Christopher Lieu, MD: In the third-line and beyond settings, there really isn’t a right or wrong answer here. We have 2 relatively new FDA approvals for both regorafenib and TAS-102. As Tony had mentioned, we don’t like to do any cross-trial comparisons, but when you look at overall survival benefit, they seem similar between both trials. And these are both FDA approved options. And so, when you look at the patients that are treated with FOLFOX [folinic acid/fluorouracil/oxaliplatin].
And then FOLFIRI [folinic acid/fluorouracil/irinotecan hydrochloride] with or without an EGFR inhibitor, depending on sidedness, depending on RAS status, there’s no biomarker to really direct your care. So you do have the option to use either drug. Tony is going to talk a little bit about the dosing of regorafenib, which I think is a key aspect here of how to get our patients up to a therapeutic dose and keep them there in a way that doesn’t really truly affect their quality of life in a very adverse way.

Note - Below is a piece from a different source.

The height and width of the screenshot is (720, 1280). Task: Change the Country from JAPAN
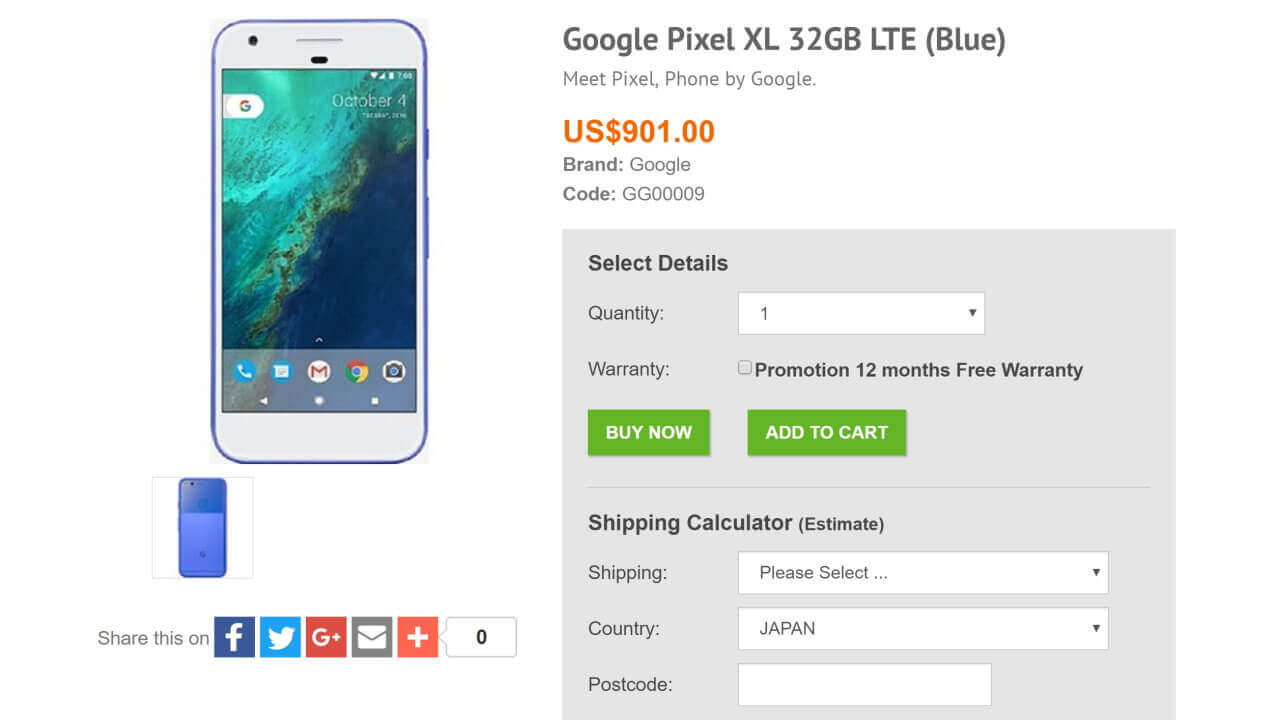[x=922, y=628]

But here, in this situation, you should have free reign to use either TAS-102 or regorafenib. The toxicity profile is something that we really discuss with our patients, in regard to what it is that they want to try next. Because in the absence of a clinical trial they’re likely to see both agents, as long as their performance status [PS] is preserved. And so in patients that have had massive cytopenias over the course of chemotherapy, TAS-102 may not be the right agent for them. For patients that have had really bad difficulty with some of the targeted agents that we use, then maybe regorafenib in that setting may not be right.

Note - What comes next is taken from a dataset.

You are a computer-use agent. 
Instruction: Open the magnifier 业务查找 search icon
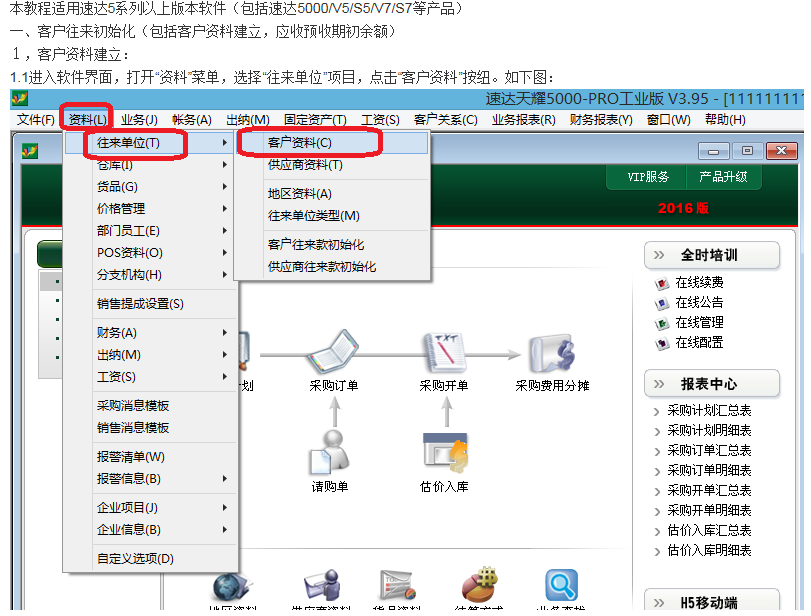coord(561,587)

John L. Marshall, MD: Like fatigue and skin rash, and things like that.
Christopher Lieu, MD: Correct. But really, this is a decision between the provider and the patient because these are 2 very different drugs.
Howard S. Hochster, MD, FACP: Do you have any biases, depending on the patient’s general performance status and symptoms, on how you use the drugs? I mean besides presenting them as equal, you don’t have any particular practice?
Christopher Lieu, MD: My major concern if a patient has a really poor performance status is that they may be more susceptible to the fatigue and mucositis. So in that situation, you may be more likely to use TAS-102 compared with regorafenib.
John L. Marshall, MD: But these drugs don’t really work in the falling performance status, so they’ve got to be pretty good PS to start with. I think one of our areas of emphasis is using it before they start to fall.